Part of a data file
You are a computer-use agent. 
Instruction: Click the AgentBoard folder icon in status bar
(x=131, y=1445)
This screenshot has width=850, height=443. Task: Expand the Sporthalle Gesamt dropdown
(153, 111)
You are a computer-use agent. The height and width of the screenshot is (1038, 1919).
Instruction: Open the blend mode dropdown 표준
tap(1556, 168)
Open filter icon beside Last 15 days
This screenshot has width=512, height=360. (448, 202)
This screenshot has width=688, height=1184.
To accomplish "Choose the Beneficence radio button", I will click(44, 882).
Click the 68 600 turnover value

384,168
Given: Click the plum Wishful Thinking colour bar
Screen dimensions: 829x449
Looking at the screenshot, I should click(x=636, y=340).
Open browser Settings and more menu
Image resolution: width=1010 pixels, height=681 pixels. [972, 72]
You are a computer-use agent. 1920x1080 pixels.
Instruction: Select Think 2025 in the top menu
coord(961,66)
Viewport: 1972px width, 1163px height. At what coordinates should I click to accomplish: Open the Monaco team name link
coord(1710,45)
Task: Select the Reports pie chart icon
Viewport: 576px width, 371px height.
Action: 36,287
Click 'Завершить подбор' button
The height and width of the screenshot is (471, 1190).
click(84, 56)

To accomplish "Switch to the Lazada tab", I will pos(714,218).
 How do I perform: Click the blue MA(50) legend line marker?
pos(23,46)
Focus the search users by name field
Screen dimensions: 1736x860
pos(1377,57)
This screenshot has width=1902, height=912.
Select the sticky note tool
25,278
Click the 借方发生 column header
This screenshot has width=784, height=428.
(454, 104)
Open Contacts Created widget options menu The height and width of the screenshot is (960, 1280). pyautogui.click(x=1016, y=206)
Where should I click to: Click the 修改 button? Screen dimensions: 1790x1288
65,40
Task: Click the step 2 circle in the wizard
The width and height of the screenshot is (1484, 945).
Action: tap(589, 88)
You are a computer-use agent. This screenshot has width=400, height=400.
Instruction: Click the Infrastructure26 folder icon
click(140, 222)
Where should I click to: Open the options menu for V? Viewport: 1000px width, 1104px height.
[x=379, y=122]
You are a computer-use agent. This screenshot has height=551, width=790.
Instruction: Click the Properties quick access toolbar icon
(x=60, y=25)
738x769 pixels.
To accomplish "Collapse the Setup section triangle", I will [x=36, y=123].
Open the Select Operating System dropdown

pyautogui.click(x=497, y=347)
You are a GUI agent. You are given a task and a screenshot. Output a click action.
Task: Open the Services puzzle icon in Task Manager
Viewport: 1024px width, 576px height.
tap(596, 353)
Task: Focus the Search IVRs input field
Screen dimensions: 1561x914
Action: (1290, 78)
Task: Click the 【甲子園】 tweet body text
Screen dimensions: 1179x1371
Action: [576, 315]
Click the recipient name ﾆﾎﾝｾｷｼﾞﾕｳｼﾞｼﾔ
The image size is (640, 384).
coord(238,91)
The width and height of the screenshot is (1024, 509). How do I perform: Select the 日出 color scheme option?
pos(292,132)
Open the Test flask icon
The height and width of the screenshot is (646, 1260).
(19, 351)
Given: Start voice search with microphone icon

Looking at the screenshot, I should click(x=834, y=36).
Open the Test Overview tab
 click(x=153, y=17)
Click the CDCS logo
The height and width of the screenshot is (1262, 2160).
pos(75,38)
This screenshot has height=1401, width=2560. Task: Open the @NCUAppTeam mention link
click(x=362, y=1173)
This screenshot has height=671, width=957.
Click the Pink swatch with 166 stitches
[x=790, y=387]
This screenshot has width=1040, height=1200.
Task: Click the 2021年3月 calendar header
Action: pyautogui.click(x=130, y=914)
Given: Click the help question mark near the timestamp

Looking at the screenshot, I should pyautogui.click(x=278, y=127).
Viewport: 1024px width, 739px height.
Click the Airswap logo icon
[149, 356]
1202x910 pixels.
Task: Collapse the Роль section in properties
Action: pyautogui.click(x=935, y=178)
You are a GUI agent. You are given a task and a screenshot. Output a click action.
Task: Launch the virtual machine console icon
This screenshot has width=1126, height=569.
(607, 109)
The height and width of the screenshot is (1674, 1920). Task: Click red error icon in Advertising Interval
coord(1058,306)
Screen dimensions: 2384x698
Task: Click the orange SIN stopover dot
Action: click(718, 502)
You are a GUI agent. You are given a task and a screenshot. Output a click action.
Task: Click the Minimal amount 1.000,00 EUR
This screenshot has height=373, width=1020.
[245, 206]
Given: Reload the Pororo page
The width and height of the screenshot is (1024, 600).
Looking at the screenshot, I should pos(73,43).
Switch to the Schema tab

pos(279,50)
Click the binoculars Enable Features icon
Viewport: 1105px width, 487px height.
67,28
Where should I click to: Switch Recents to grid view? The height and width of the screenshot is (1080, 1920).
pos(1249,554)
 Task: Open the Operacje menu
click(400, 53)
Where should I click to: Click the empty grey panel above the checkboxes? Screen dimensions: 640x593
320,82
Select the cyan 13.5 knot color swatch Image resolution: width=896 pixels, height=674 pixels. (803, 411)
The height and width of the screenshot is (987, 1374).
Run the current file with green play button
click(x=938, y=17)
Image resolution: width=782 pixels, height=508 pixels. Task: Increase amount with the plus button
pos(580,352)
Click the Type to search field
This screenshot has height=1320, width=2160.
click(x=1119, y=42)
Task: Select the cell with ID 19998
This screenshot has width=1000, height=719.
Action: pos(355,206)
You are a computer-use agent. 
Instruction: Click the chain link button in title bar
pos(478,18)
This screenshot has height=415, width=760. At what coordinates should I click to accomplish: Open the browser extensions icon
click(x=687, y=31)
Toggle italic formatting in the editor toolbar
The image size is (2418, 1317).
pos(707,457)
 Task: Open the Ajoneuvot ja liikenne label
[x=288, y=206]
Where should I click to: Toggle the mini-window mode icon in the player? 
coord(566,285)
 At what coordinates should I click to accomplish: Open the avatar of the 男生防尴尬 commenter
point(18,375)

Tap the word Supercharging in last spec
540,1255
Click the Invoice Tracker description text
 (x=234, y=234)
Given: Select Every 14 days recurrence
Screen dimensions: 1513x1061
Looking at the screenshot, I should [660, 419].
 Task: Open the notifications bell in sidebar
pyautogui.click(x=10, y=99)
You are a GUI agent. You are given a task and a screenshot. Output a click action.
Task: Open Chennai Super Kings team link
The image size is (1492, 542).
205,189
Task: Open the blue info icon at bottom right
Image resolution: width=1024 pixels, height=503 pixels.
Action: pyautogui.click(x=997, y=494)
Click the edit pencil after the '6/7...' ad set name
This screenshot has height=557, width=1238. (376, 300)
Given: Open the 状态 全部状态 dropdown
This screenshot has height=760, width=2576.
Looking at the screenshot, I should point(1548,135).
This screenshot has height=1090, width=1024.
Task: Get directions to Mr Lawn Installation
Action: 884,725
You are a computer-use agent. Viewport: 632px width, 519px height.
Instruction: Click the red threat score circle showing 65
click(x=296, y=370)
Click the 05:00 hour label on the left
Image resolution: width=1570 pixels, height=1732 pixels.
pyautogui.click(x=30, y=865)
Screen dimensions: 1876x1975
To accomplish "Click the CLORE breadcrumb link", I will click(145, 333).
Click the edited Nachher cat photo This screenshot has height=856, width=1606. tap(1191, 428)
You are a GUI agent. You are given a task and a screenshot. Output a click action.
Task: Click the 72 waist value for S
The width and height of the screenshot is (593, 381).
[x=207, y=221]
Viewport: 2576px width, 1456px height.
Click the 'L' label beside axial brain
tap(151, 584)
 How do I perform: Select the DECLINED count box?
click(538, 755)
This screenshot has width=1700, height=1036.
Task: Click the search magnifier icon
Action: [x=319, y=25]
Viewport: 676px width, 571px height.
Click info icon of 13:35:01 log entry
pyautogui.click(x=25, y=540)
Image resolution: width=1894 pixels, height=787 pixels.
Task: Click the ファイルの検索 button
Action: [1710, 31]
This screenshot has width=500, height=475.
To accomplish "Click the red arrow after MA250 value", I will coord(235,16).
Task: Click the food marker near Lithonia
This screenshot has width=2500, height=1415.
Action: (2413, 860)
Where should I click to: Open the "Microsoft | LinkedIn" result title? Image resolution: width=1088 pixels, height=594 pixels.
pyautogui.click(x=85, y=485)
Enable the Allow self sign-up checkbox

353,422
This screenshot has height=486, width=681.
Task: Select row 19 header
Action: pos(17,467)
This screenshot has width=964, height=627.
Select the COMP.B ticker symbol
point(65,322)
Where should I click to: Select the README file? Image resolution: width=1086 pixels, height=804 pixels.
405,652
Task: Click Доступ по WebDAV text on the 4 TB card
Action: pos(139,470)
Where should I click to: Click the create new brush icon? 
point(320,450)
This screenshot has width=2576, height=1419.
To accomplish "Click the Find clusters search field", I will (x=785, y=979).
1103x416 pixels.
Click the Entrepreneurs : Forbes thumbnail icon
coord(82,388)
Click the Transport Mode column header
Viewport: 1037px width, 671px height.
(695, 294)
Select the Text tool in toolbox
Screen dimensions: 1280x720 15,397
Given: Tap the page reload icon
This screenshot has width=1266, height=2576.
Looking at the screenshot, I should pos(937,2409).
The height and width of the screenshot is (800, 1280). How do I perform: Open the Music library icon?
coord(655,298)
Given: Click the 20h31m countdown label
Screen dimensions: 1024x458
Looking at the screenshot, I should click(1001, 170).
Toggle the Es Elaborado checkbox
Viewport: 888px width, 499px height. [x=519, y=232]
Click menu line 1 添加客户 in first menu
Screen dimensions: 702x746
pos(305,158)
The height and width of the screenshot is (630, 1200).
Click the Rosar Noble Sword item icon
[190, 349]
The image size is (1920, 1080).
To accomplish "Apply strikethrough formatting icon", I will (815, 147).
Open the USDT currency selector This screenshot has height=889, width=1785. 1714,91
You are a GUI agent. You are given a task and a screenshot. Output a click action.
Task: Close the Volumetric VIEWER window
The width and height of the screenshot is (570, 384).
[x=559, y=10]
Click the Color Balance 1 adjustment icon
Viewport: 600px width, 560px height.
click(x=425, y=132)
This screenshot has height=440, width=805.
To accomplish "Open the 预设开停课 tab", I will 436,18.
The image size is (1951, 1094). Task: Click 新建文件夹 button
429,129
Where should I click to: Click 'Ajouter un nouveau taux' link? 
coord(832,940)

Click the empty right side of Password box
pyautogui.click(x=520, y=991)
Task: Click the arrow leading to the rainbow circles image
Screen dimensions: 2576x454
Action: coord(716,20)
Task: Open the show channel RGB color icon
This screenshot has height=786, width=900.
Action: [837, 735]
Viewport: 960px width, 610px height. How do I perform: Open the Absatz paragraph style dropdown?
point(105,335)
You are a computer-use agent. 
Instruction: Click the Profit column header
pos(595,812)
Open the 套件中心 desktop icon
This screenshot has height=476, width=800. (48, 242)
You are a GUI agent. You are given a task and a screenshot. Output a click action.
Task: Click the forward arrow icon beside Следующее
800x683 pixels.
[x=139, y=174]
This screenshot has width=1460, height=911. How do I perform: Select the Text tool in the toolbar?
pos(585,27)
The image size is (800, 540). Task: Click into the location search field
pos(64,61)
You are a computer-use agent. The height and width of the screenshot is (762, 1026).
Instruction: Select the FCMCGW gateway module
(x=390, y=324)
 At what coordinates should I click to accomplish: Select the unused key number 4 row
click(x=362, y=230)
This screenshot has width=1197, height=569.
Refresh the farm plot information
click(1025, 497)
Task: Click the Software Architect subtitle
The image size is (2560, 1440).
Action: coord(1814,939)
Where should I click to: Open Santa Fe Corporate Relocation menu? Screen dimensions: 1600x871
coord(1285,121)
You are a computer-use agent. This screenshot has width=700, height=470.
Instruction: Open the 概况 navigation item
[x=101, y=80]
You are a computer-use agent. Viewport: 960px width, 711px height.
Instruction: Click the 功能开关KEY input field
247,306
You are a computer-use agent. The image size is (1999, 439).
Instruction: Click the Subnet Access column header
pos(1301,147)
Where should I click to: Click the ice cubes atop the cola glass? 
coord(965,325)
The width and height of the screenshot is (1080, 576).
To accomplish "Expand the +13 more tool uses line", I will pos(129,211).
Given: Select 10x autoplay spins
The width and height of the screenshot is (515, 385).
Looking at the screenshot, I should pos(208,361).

▶ **TASK OBJECTIVE**
Copy the rows from the line with "The width and height of the screenshot is (1024, 509)." up to and including the line with "Action: pyautogui.click(x=935, y=178)", substituting "Green" for "Pink" and leaving everything else unchanged.

▶ **RESPONSE TO THE EXERCISE**
The width and height of the screenshot is (1024, 509). How do I perform: Select the 日出 color scheme option?
pos(292,132)
Open the Test flask icon
The height and width of the screenshot is (646, 1260).
(19, 351)
Given: Start voice search with microphone icon

Looking at the screenshot, I should click(x=834, y=36).
Open the Test Overview tab
 click(x=153, y=17)
Click the CDCS logo
The height and width of the screenshot is (1262, 2160).
pos(75,38)
This screenshot has height=1401, width=2560. Task: Open the @NCUAppTeam mention link
click(x=362, y=1173)
This screenshot has height=671, width=957.
Click the Green swatch with 166 stitches
[x=790, y=387]
This screenshot has width=1040, height=1200.
Task: Click the 2021年3月 calendar header
Action: pyautogui.click(x=130, y=914)
Given: Click the help question mark near the timestamp

Looking at the screenshot, I should pyautogui.click(x=278, y=127).
Viewport: 1024px width, 739px height.
Click the Airswap logo icon
[149, 356]
1202x910 pixels.
Task: Collapse the Роль section in properties
Action: pyautogui.click(x=935, y=178)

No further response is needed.